After that ceremonial greeting, the captain and the pilot engage in what’s called a master/pilot exchange, as the skipper runs down operational details, from the presence of a bow thruster to steering pumps that might not be working correctly. 

“Then,” says Bill Buckaloo, “I’ll say, ‘OK, Captain, I’ve got you.’ Or ‘I’ll take it from here.’”

From that moment, the pilot steers the ship, which apparently used to be a lot more fun than it is now, to hear the veteran Dick Buckaloo tell it.

“In the old days,” he says, “they had these great big ship’s wheels, like you see in the movies.” He extends his hands, as if he’s got them positioned at 10 and 2 o’clock on the Jolly Roger. 

“Now, they maneuver these enormous ships with what looks like a joy stick for a video game.” He shakes his head ruefully. 

Technically, the pilot never takes actual command of the ship; he or she can always be overruled by a captain who thinks he (or she) knows better. But in practice, they all know better than to think they know better.

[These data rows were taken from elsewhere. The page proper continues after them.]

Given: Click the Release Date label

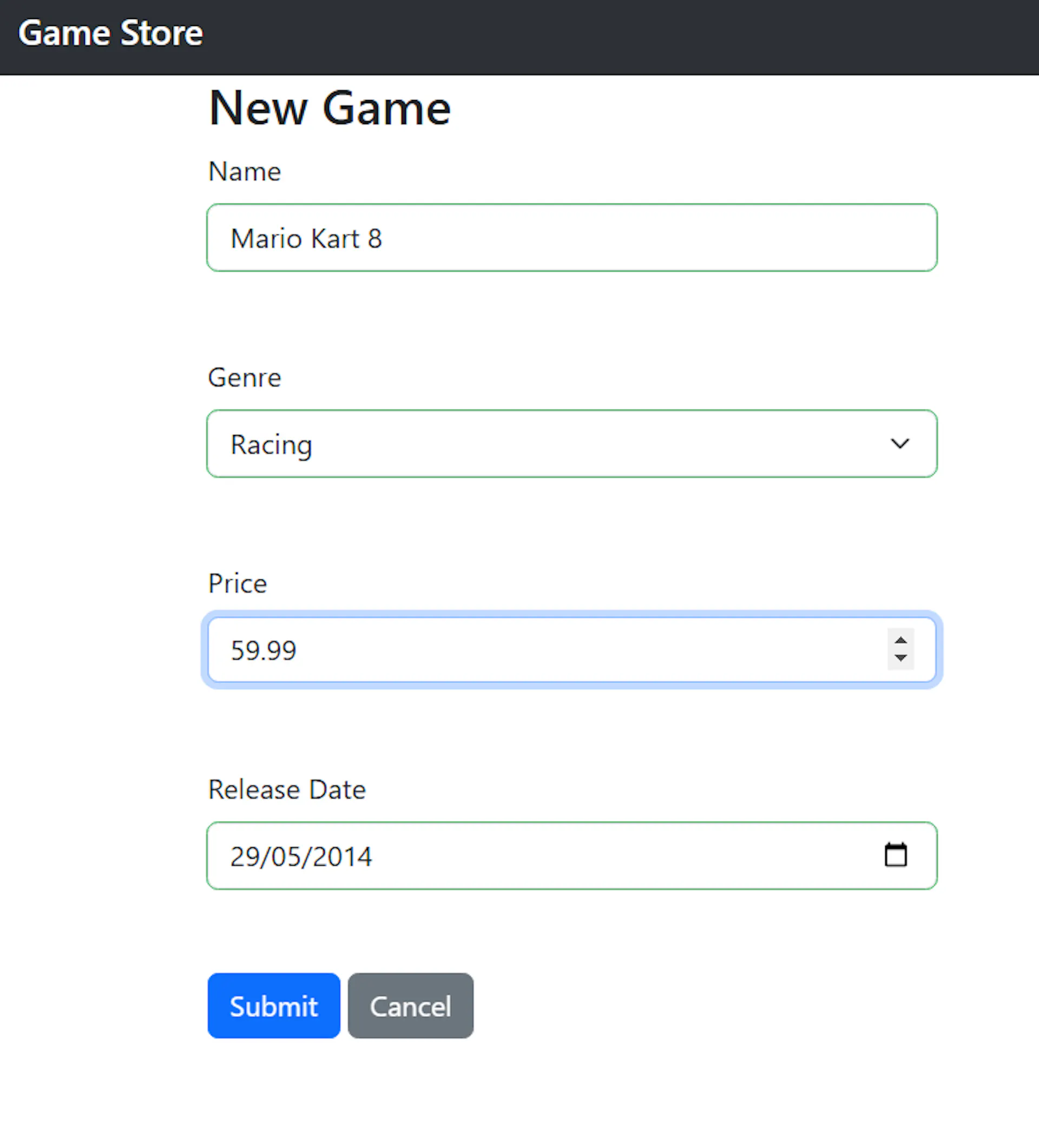Looking at the screenshot, I should point(286,789).
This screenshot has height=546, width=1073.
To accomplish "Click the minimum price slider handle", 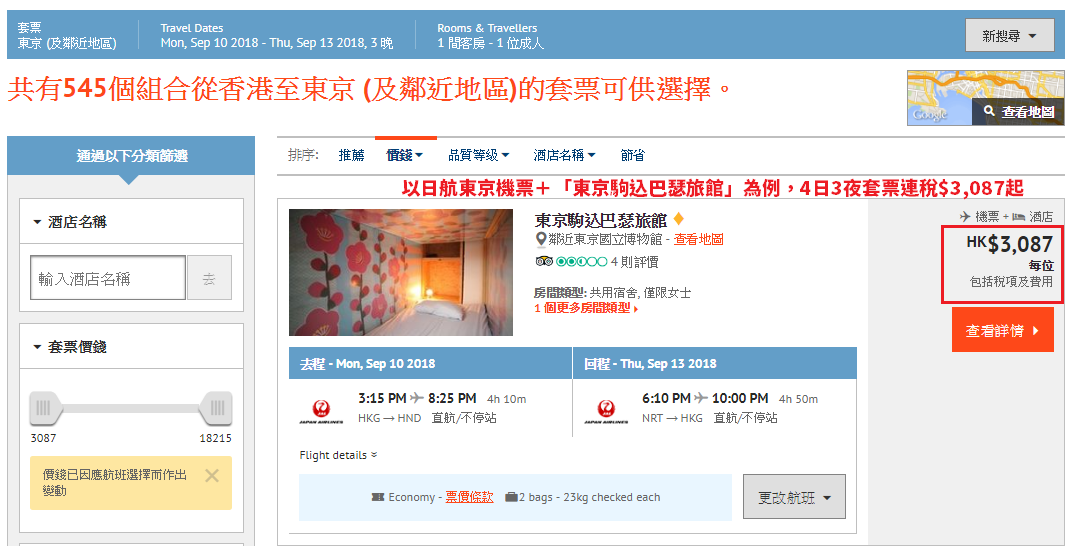I will 46,408.
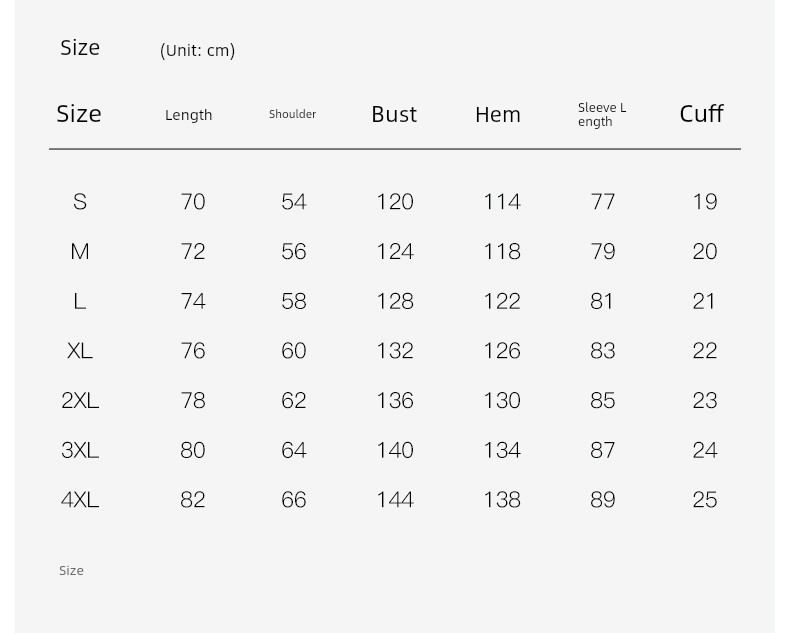Click the S size row label

(80, 202)
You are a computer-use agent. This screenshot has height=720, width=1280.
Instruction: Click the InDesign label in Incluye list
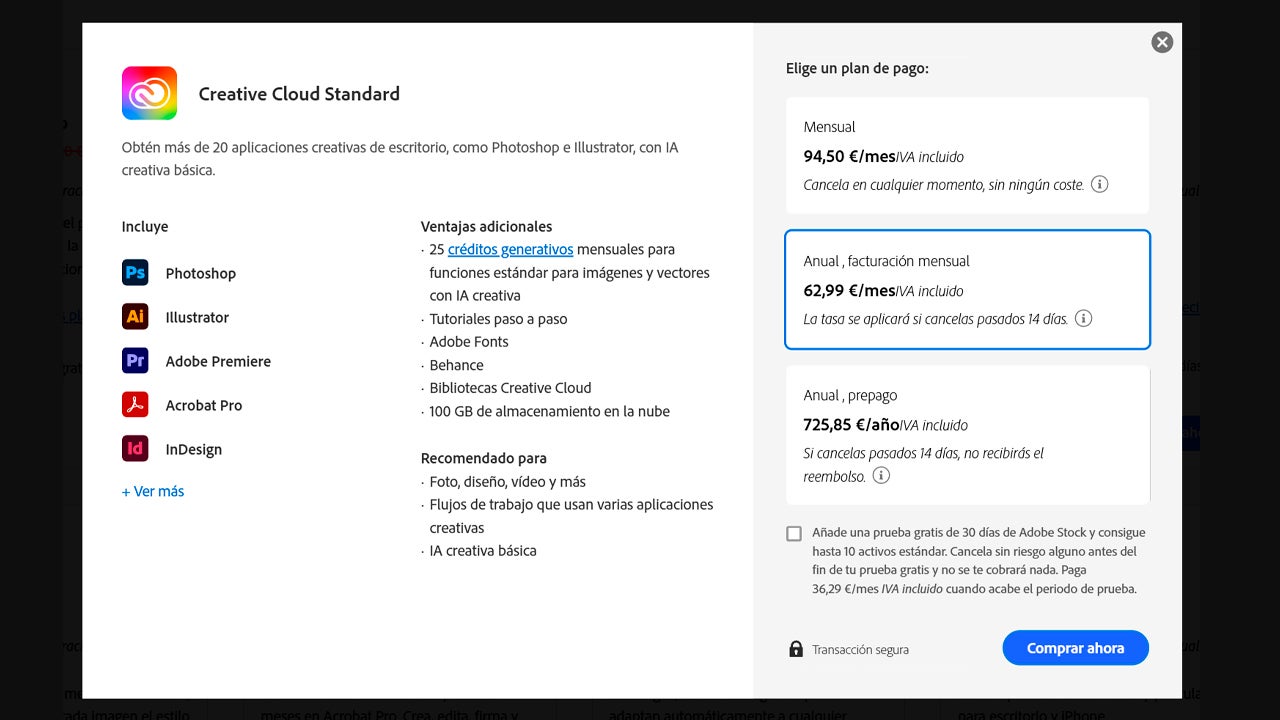pos(194,449)
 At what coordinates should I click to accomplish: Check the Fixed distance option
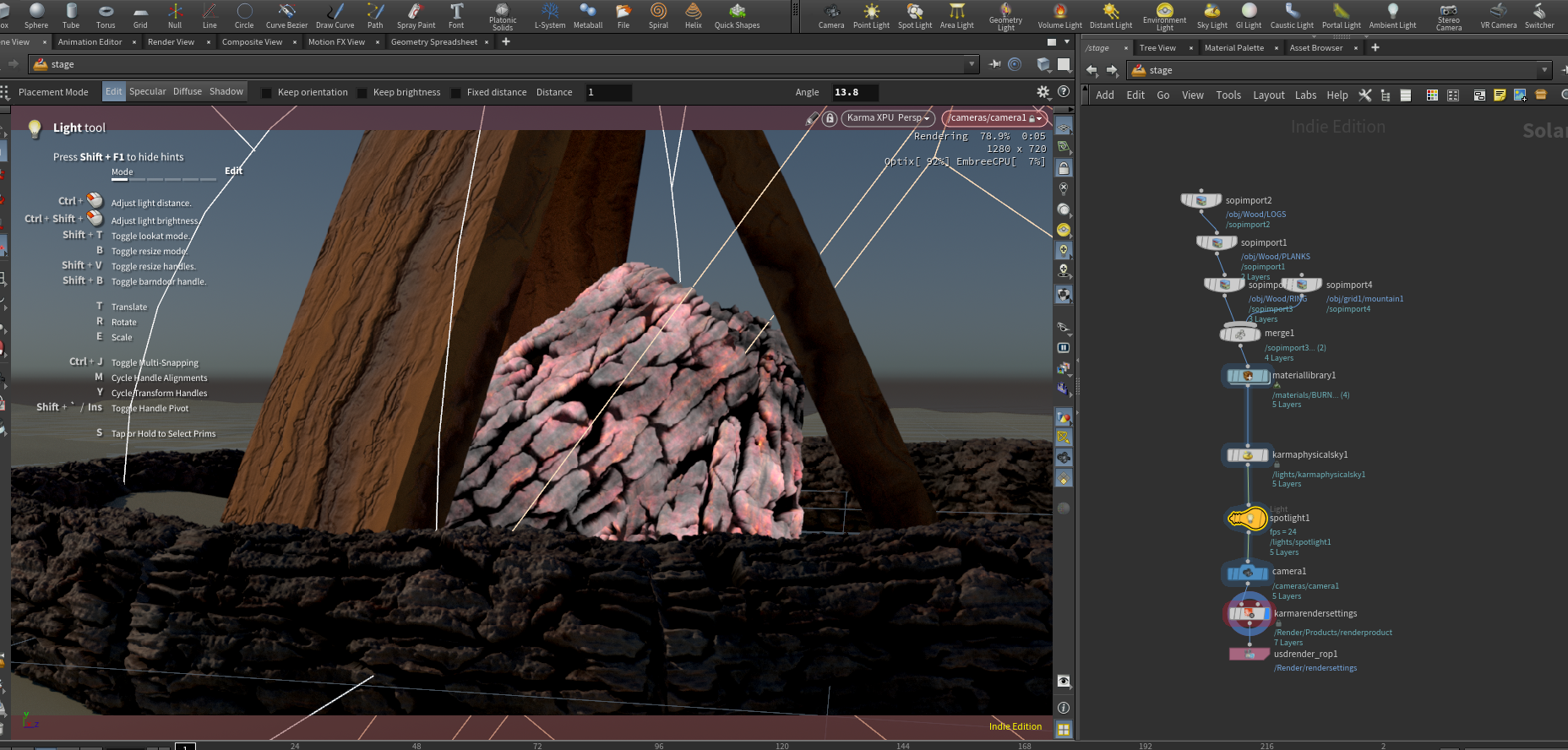point(456,93)
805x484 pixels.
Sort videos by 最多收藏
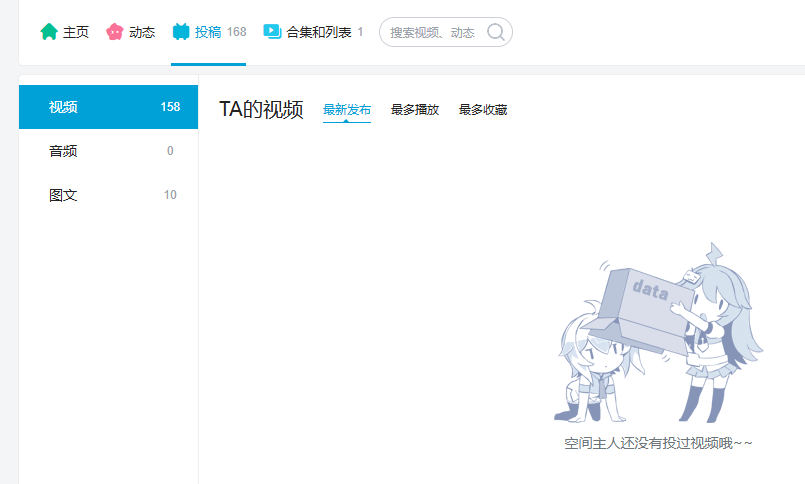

“The only place in the world where the pilot can [officially] overrule the captain is in the Panama Canal,” says Bill Buckaloo

It costs a small fortune in fuel, not to mention precious time, to stop and reaccelerate a 600-foot merch-ant ship. So the Independence and the Brandywine are engaged in a bobbing ballet, keeping pace with each other as the disembarking pilot gingerly negotiates the gap between the gangway and the rope ladder, then climbs down the last eight rungs to the Brandywine’s deck. 

Kelly McCandless, wearing an orange life jacket and white safety helmet, takes a few steps along the Brandywine’s outside deck, then stops to look upward and shout a goodbye. Moments later she’s sitting inside the cabin. Billings is already gunning the engines to take us back home.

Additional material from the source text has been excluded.